Among the most significant changes in 2015 will be:

  1. Traditional TV viewing yields to the explosive growth of online video content
  2. The Chief Procurement Officer role will take center stage in managing the growing number of media relationships
  3. Further consolidation of media companies as focus shifts from vertical to horizontal integration

Traditional TV viewing yields to the explosive growth of online video content

With the launch of the CBS All Access streaming service in October, planned HBO and Showtime streaming service launches in 2015, and the first Nielsen ratings for Netflix and Amazon Prime expected later this month, linear TV as we know it will experience a sea change in 2015. At the same time, demand for premium video content will soar to all-time highs, and the market will see streaming offerings from new sources, including cable and broadcast networks. This confluence of events, which is both driven and influenced by the rapid growth of programmatic media purchasing in 2014, will force marketers to reevaluate how they reapportion their advertising spend among traditional and new digital channels. For marketers, this means that many will need to develop or expand their programmatic media buying desks in order to target their audience and ensure they are getting a return on their advertising spend.

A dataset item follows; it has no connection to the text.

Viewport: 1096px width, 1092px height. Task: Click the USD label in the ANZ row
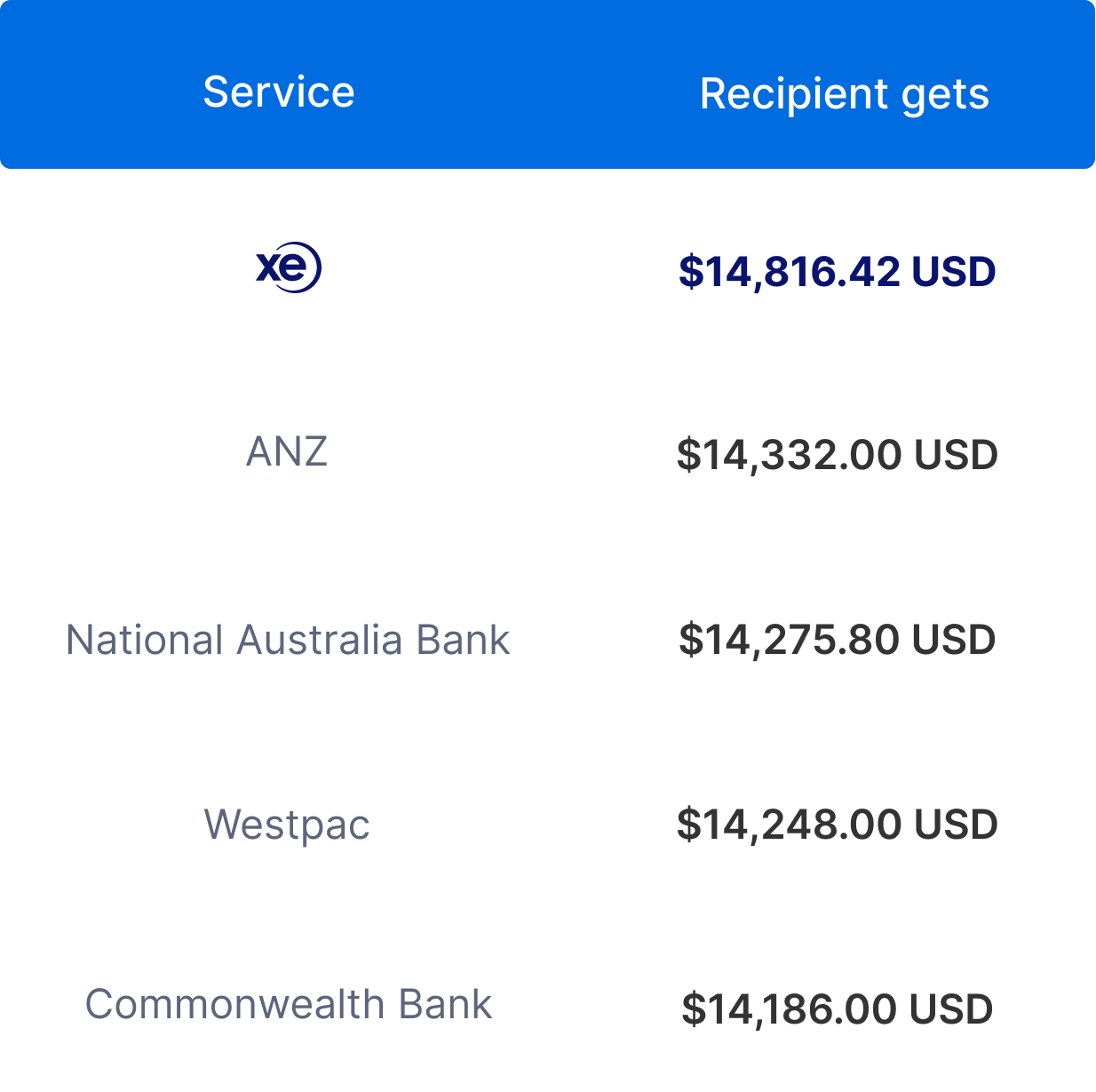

"Video content continues to strive, but the traditional TV viewing habits that were established in the 1950s have evolved to new patterns of viewing," said Porçarelli. "Marketers can no longer afford to target a generic 18-49 year-old audience through traditional TV. The new media landscape will require a much more focused campaign strategy, with each product requiring its own customized execution plan that targets a much larger set of channels. Programmatic buying is quickly becoming a necessity. It's no longer the new tool. It is the natural evolution of where big data is driving the industry.

"The good news for marketers who embrace this change is that their campaigns will resonate more with their consumer and deliver higher returns than traditional channels have in recent years. It's an exciting time for markets, but as with any paradigm shift, it also comes with some angst."

The Chief Procurement Officer role will take center stage in managing the growing number of media relationships

The Chief Procurement Officer (CPO) will play a more dominant role in influencing marketing budget allocations in 2015 as fragmentation and the growth of programmatic shifts corporate focus beyond quantitative to identify and deliver qualitative marketing strategies. CPOs will work more closely with CMOs, CFOs and supply chain managers to improve marketing ROI while recognizing the importance of relationships with the customer as well as with media suppliers.

"The influence of the CPO on marketing budgets will burgeon in the coming year," added Porçarelli. "Their challenge will be to develop strong alliances with their CMO and CFO counterparts to effectively guide the focus of larger spends from a small number of media companies to one that divides spending across a much larger set of suppliers with a more targeted approach. CPOs will need to champion and help implement a system for measuring the value of each supplier relationship. With the advent of better data and analytics, this partnership mentality will foster more impactful planning."

Further consolidation among media companies as focus shifts from vertical to horizontal integration

The consolidation trend that began in 2013 will rapidly accelerate in 2015 as media companies seek to find new ways to connect advertisers to their audiences. Rather than focusing on the economics of increased scalability and higher profit margins, media company acquisitions in 2015 will be driven by the need to extend their reach to audiences through a wider range of digital and mobile channels, providing improved measurement.

"As we shift to a more fragmented, video-driven media marketplace, traditional media companies are realizing they're not just competing with a small group of traditional players in the market," said Porçarelli. "Media companies must now compete with emerging digital, mobile and social competitors as well as established companies that are rethinking their existing models. We think a big part of their strategy will be to acquire their way into emerging media markets. Consequently, their growth strategies in 2015 will focus on horizontal integration as they broaden the scope of their offerings to service the new media market dynamics."